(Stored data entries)
-- -- --

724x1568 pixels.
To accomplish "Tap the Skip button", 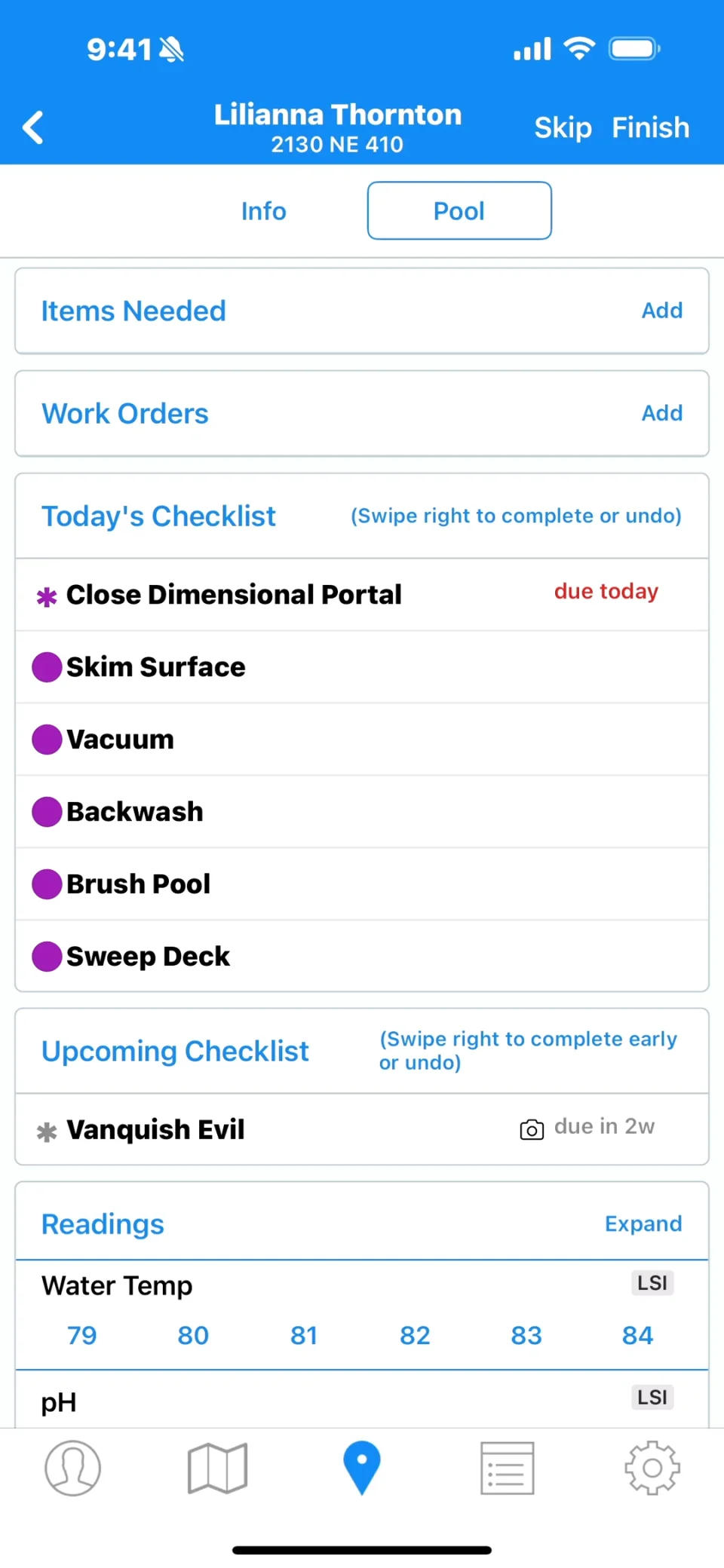I will point(563,127).
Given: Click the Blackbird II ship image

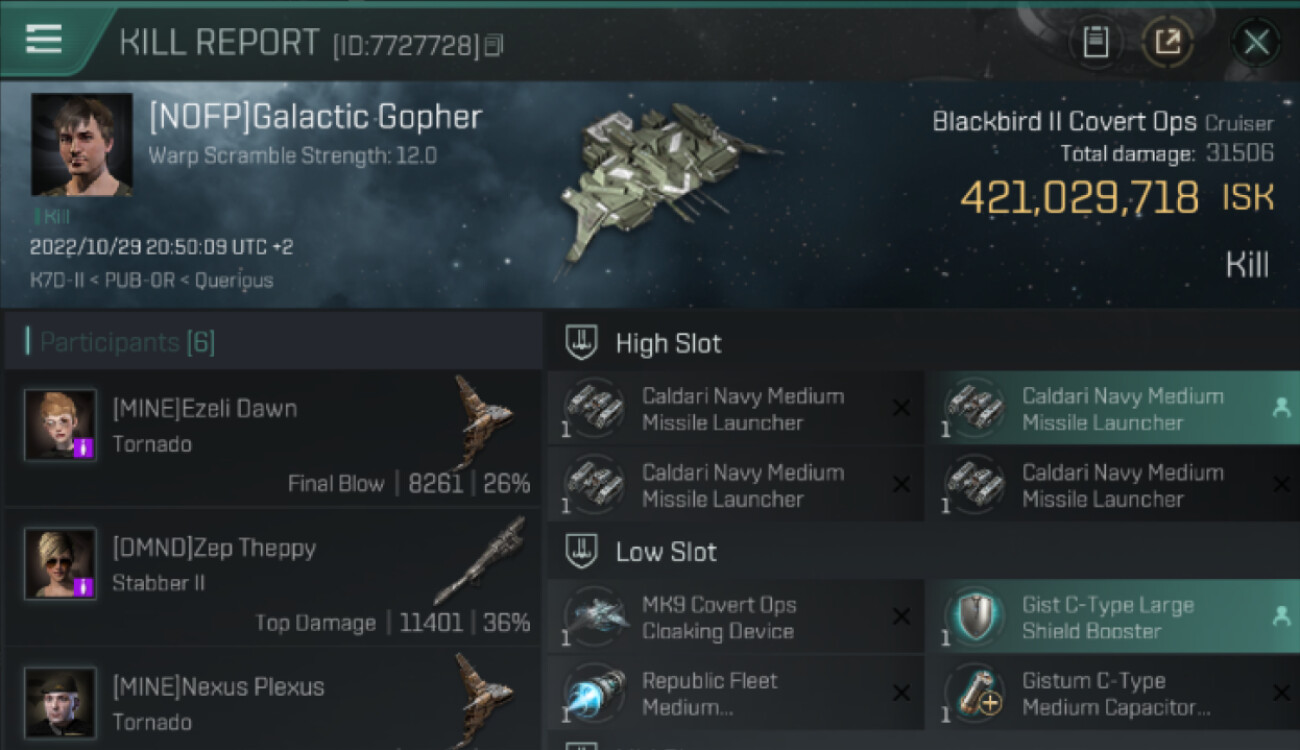Looking at the screenshot, I should pyautogui.click(x=661, y=180).
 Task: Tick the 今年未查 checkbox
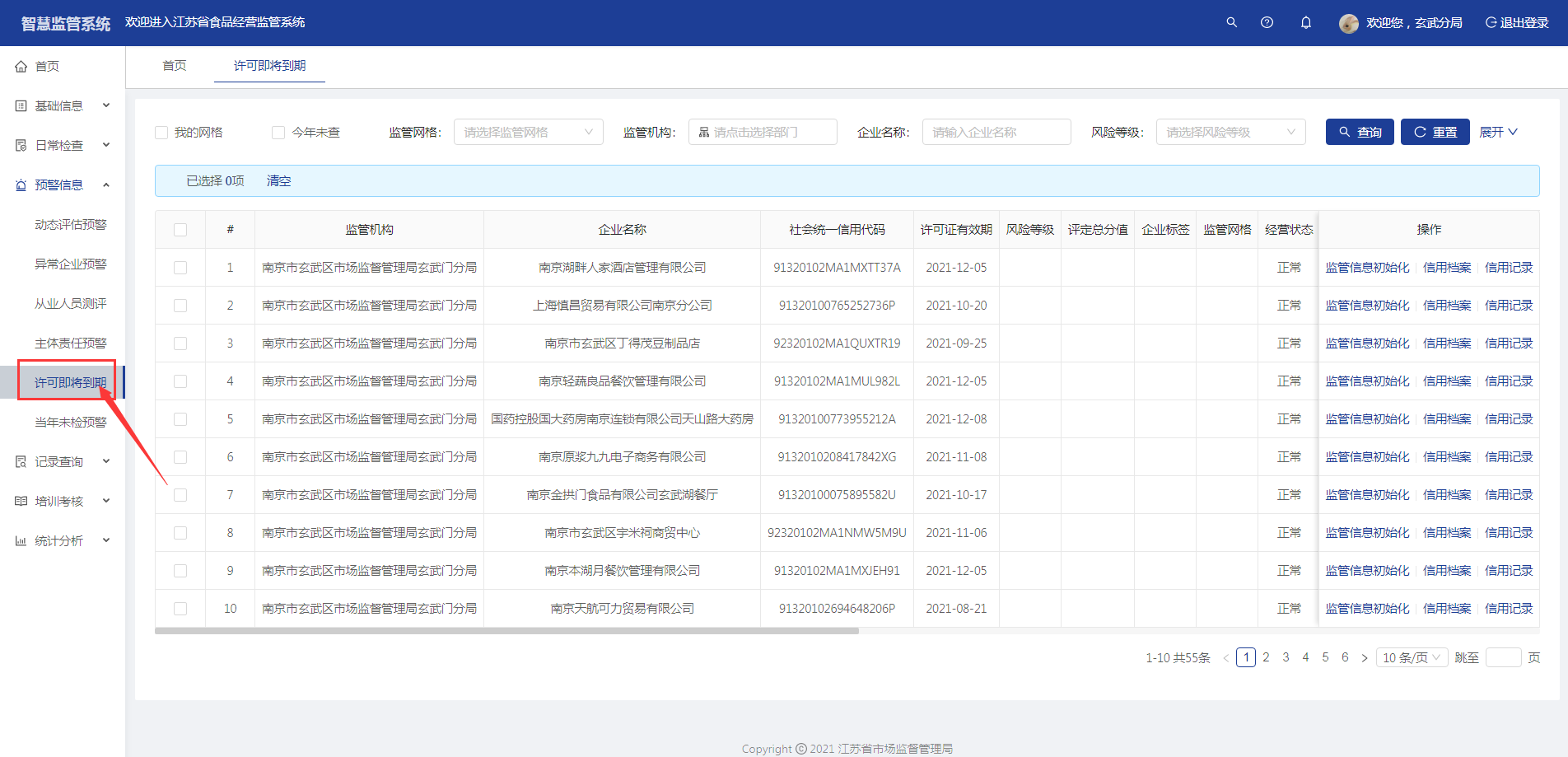tap(278, 133)
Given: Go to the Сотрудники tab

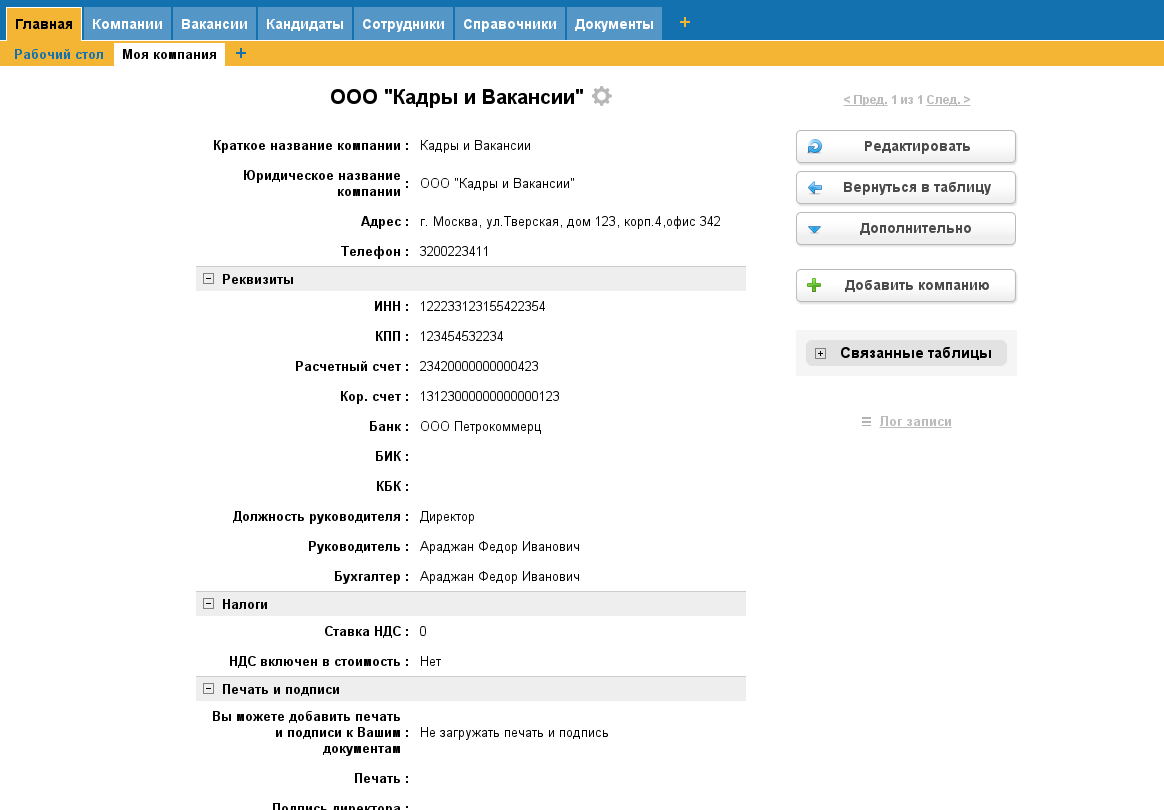Looking at the screenshot, I should pyautogui.click(x=403, y=24).
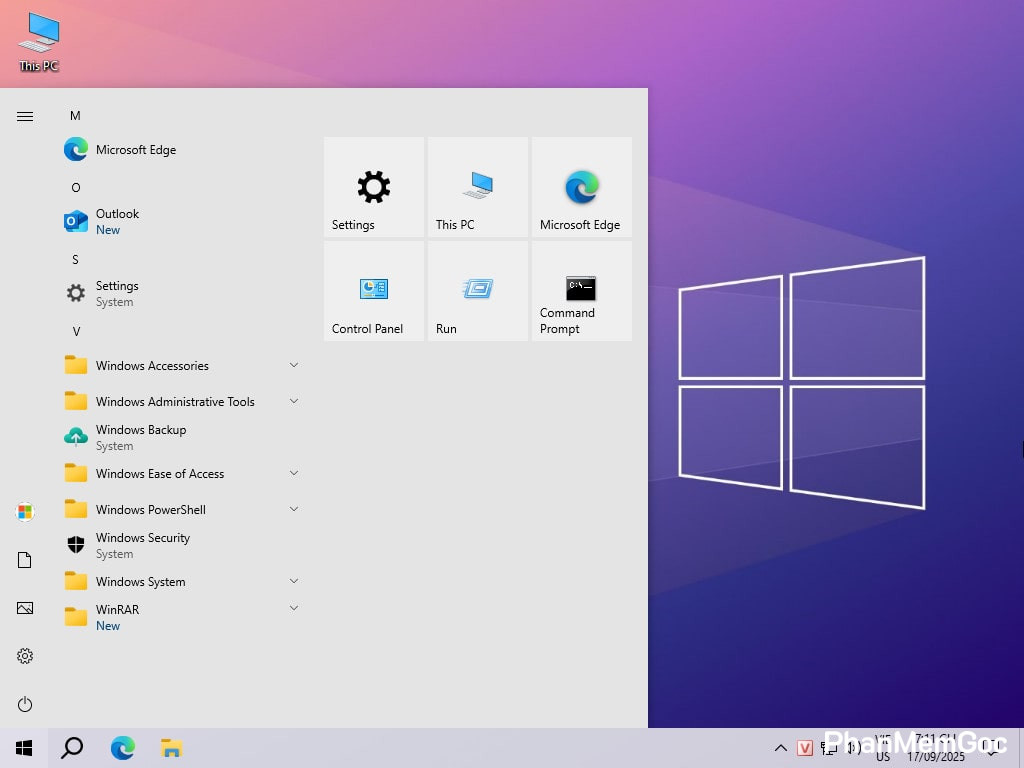Launch the Microsoft Edge tile
1024x768 pixels.
tap(581, 188)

-- -- --

• EXERCISE:
Only what runs from the line containing "Given: Click the Blackbird II ship image" through the end of the entries above should be extracted, exactly and without pictures.

• ANSWER FOR THE TASK:
Given: Click the Blackbird II ship image

Looking at the screenshot, I should pyautogui.click(x=661, y=180).
 Task: Tick the 今年未查 checkbox
tap(278, 133)
Given: Go to the Сотрудники tab

Looking at the screenshot, I should pyautogui.click(x=403, y=24).
Launch the Microsoft Edge tile
1024x768 pixels.
tap(581, 188)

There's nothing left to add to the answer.